Especialistas apontam que o aumento observado em fevereiro não representa, necessariamente, uma reversão da tendência positiva do mercado de trabalho. Isso porque o início do ano costuma ser marcado pelo encerramento de contratos temporários, principalmente nos setores de comércio e serviços, que ampliam contratações durante o período de festas.
Mesmo com a alta, o cenário ainda é considerado favorável quando comparado a anos anteriores. Em 2025, o Brasil registrou a menor taxa média anual de desemprego da série histórica, com 5,6%, consolidando um ciclo de recuperação após os impactos da pandemia.

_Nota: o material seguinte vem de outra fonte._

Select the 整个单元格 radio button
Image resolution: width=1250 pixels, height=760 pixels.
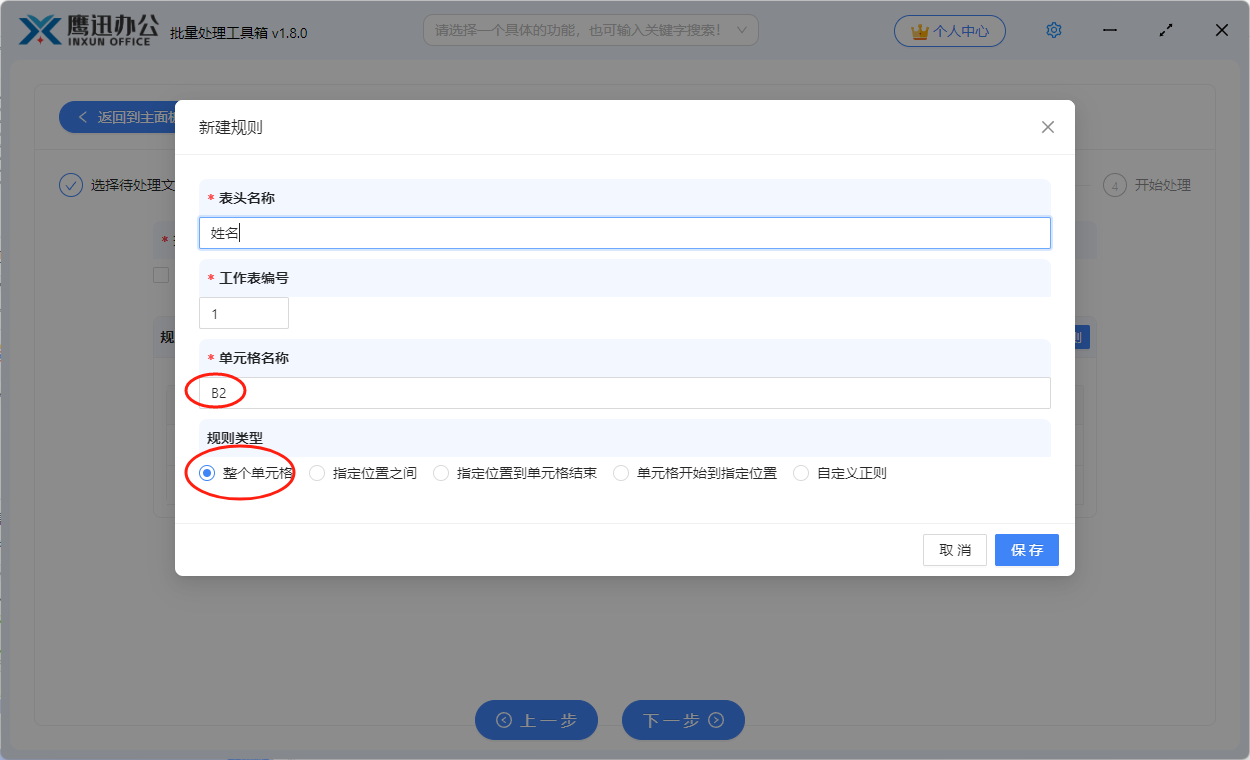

Além disso, o número de pessoas ocupadas segue elevado, com mais de 100 milhões de trabalhadores ativos, enquanto o rendimento médio também apresenta crescimento real, indicando melhora na qualidade do emprego .
A expectativa do mercado é de que, após esse movimento sazonal, o emprego volte a apresentar estabilidade ou até novas quedas na taxa de desocupação ao longo dos próximos meses, acompanhando o ritmo da atividade econômica no país.